Postal storm abates with 3-year pact

Americans could take carefree daily trips to their mail boxes this week, knowing that the letters, checks, publications, and usual junk mail would still be arriving. Strike clouds have been blown away by a tentative after-deadline agreement with postal workers.

"There is no question about it."We'll get it ratified," said a relieved, if weary, spokesman for the American Postal Workers Union, after a marathon 30-hour talk session produced a new three-year pact costing an estimated $4.8 billion.

The long and often-tense negotiations have been seen as a major test of the power of the unions in dealing with the federal government. The postal negotiations are by far the biggest labor talks this year and involve more than 600,000 workers.

Although postal workers have had the right to bargain since 1971, federal law forbids them to strike. The Postal Service sent out stern warnings that any worker who struck would be fired first, asked questions later.

When the union members rejected a contract offer in 1978, workers in some areas walked off the job, and about 100 were fired permanently for striking. The contract dispute was finally ended by arbitration.

Despite threats of a strike that persisted until the final hours of the talks this week, the two biggest postal unions agreed to a settlement that comes close to the one that expired July 20.

For the workers, the new settlement falls short of original union demands, but it also failed to include the Postal Service proposal to "freeze" wage levels and put a cap on cost-of- living adjustments.

The package would boost each worker's salary by $5,700 during the next years, if inflation rates match those of the past three years. The average postal employee now earns an annual salary of about $19,915.

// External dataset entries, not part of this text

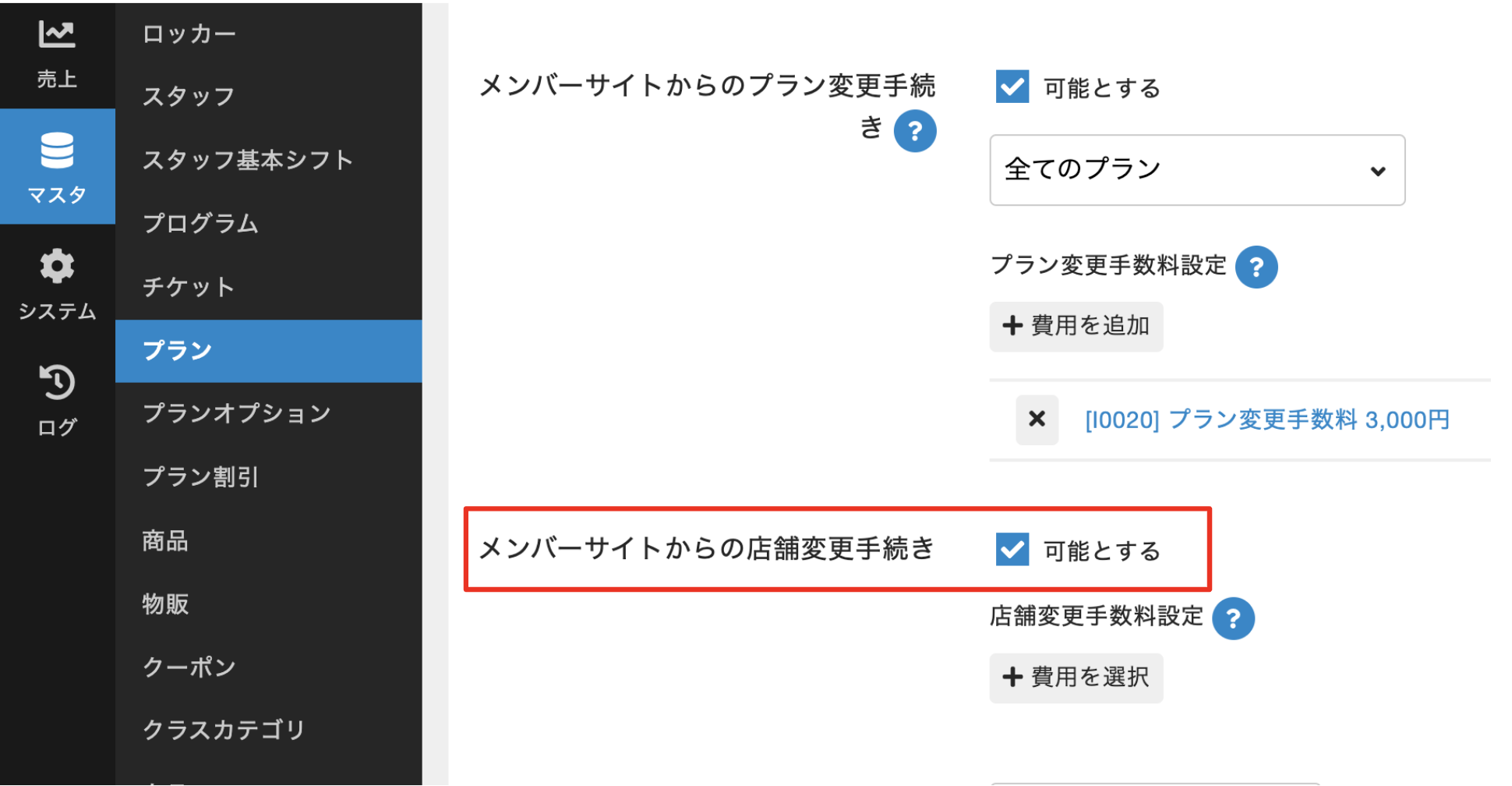Open the クーポン menu item
1512x786 pixels.
[x=189, y=667]
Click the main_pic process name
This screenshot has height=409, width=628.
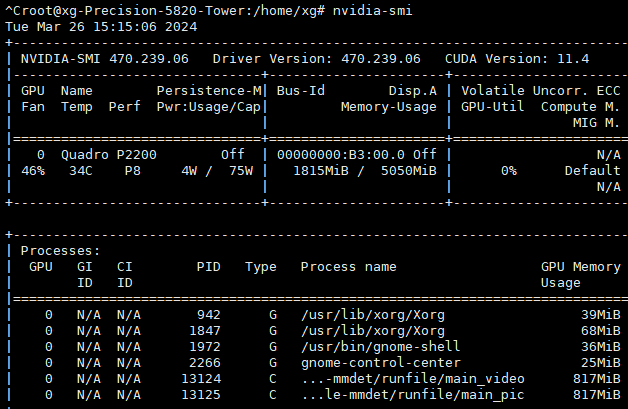click(x=412, y=395)

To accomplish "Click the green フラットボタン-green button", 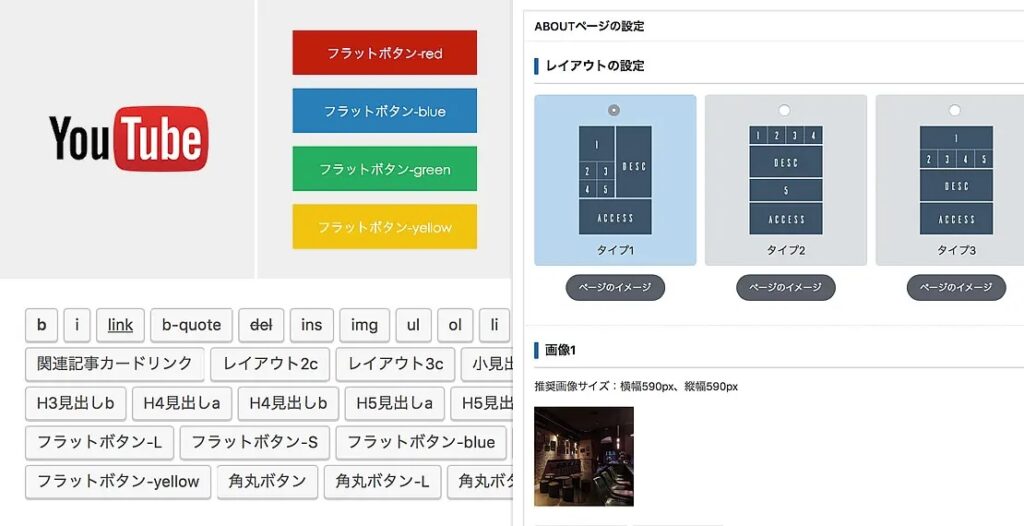I will 385,169.
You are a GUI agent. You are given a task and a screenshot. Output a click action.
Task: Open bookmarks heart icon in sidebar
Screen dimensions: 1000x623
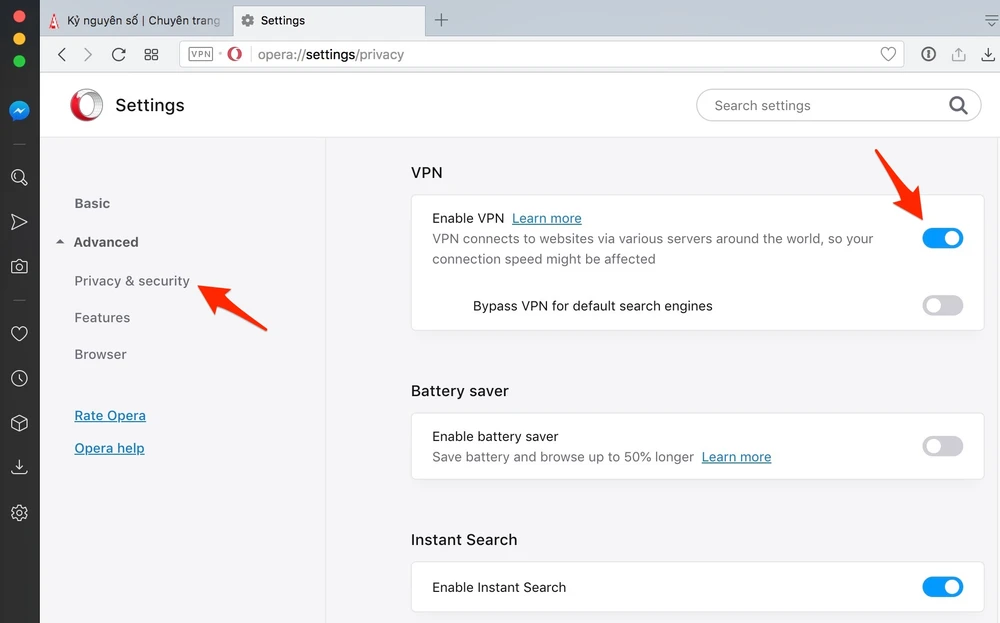pos(19,334)
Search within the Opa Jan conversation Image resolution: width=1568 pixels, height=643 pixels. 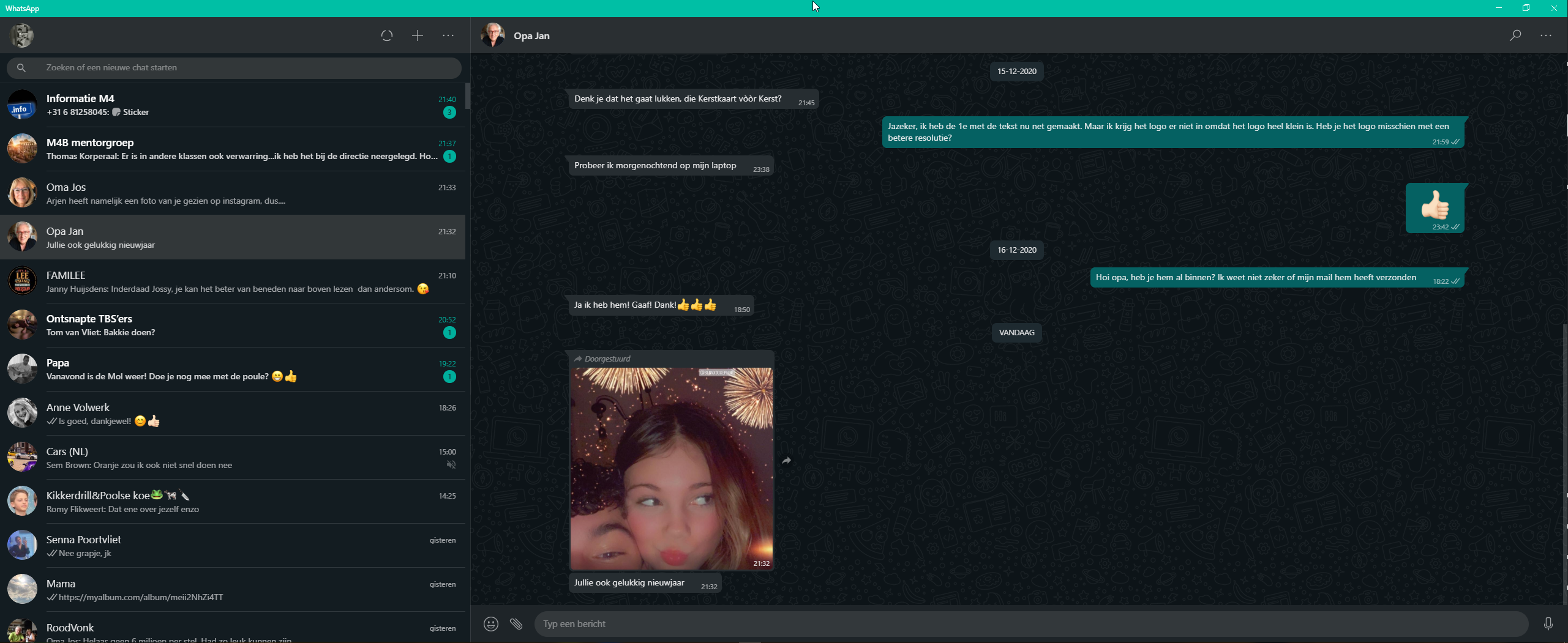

If the settlement pleases the members when they vote on ratification, probably next month, it will be a boost for collective bargaining. Dan Discoll, the spokesman for the American Postal Workers Union, said of the new contract, "We did it ourselves," compared with three years ago when a third party had to arbitrate.

The settlement also saves the union from having to test its strike power in the face of threats of dismissal, although Discoll maintained that "We would have struck" if necessary.

For Postmaster General William F. Bolger, the new contract can be expected to provide new ammunition for his battle for a 20-cent first-class letter and for the new nine-digit ZIP code.

Payroll costs make up the lion's share of the Postal Service budget, which last year reached almost $20 billion to deliver 106 billion pieces of mail. Any increase in payroll costs must be paid for by mailer fees since Congress already has begun reducing postal subsidies in a move to make the service self-sufficient.

So far, however, the Postmaster General has failed to convince the Postal Rate Commission to allow him to raise the first-class stamp from 18 cents to 20 cents.

The controversial nine-digit ZIP code may not promise immediate relief, but the Postal Service asserts that by 1986 it could save $887 million a year. Notices went out last month offering to provide mass mailers with computer tapes that list the new codes -- which include the five existing digits plus four new ones.

The four additional digits, which would allow for more automated letter handling, have come under fire in Congress, which has been considering banning them. Unless Congress takes direct action, however, the Postal Service will proceed with plans that predict that five years from now, 90 percent of first-class mail will have nine-number codes.